回看過往,廖克發也是逐漸地才摸索出自己的創作脈絡和關懷主題。「一開始我只是想離開,想拍自己的事,想拍關於祖父的事,想問為什麼我跟爸爸關係是那樣。」他說,「人生是不會知道自己往哪裡走的,只有在回頭看的時候,才發現它好像有一個道理。」

廖克發自認不是個議題先發的電影人,而是自然地看見他想關心的人,自然地會有一股衝動想說他們的故事。

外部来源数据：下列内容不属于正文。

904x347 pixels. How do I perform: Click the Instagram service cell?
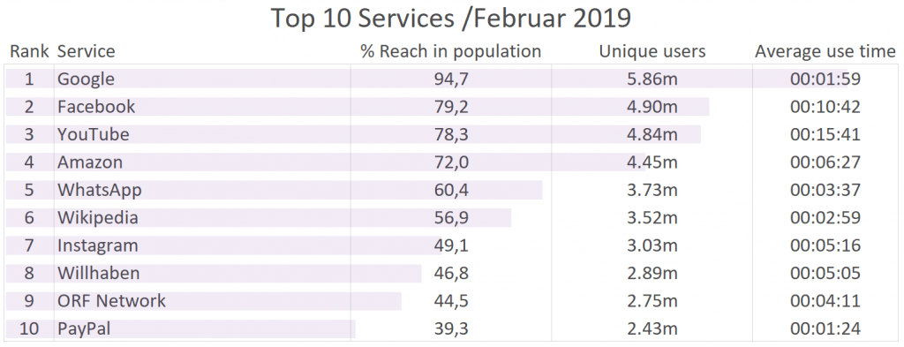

「我來自的城市新山就是比較多移工的城市,我以前就是跟緬甸人、泰國人跟尼泊爾人一起踢足球,所以跟移工相處我是很舒服的。我祖父那一代的人,被馬來西亞人稱為移工。我去新加坡,也是比較高薪的移工。來了台灣,一邊念書一邊打工的時候,其實他們也叫我是移工。」

《菠蘿蜜》劇照。

《菠蘿蜜》劇照。圖:網上圖片

「台灣人」是一個排外概念嗎?

廖克發記得,就讀大學時期的自己曾跟同學逛街時,聽到對方形容某間店的衣服很「東南亞」。「他說的東南亞的意思是,那是種『移工式』打扮的衣服,那背後聽起來是有一個階級的。」

廖克發說,台灣移民人口其實已經超過原住民了,但過往卻很少在影像上看到這個族群以作為社會一部分的自然面貌出現。「偶像劇也好、電視連續劇也好、台灣電影也好,為什麼在片中他們不會是我們的鄰居呢?午餐常常去吃的為什麼不是越南小吃呢?你說我們要關心移民,但這個說法究竟是一種進化嗎?還是一種過濾?這會不會是一種隱性歧視?」

「馬來西亞在1957年獨立,後來開始討論什麼是馬來西亞人的時候,種族主義也因此崛起。他們用血統來分,什麼是馬來西亞人。」廖克發舉例對比,「台灣面對今天的政治局勢,自然會強調台灣人、台灣文化。在面對抵抗下,我可以理解。但是,當你在討論『台灣人』概念的時候,它也是具有排外性的嗎?還是一個包容的概念?」

廖克發說,移工是不是「台灣人」這個問題,其實關乎於人性是否敢於面對自己深層的恐懼。「我覺得世界上每個地方都一樣,當一群人處於恐懼時,就會開始分本地人、外地人,新來的人、後來的人。尤其利益出現衝突,每個國家都會出現這種事。在馬來西亞就是分馬來人和華人,在台灣以前是分本省和外省,現在開始分什麼是台灣人,什麼不是台灣人。」

然而,廖克發也相信,人只要面對你的恐懼,那個恐懼就會變成是你的創造力,一個變得更好的動力。我們可以問自己:我懼怕什麼?見到什麼樣的人會讓我不舒服?我是不是對那個人有偏見?有哪些東西是我未知的?在倡導自由和多元的台灣,所謂的「台灣人」是什麼樣子?是單一的,還是多元的樣子?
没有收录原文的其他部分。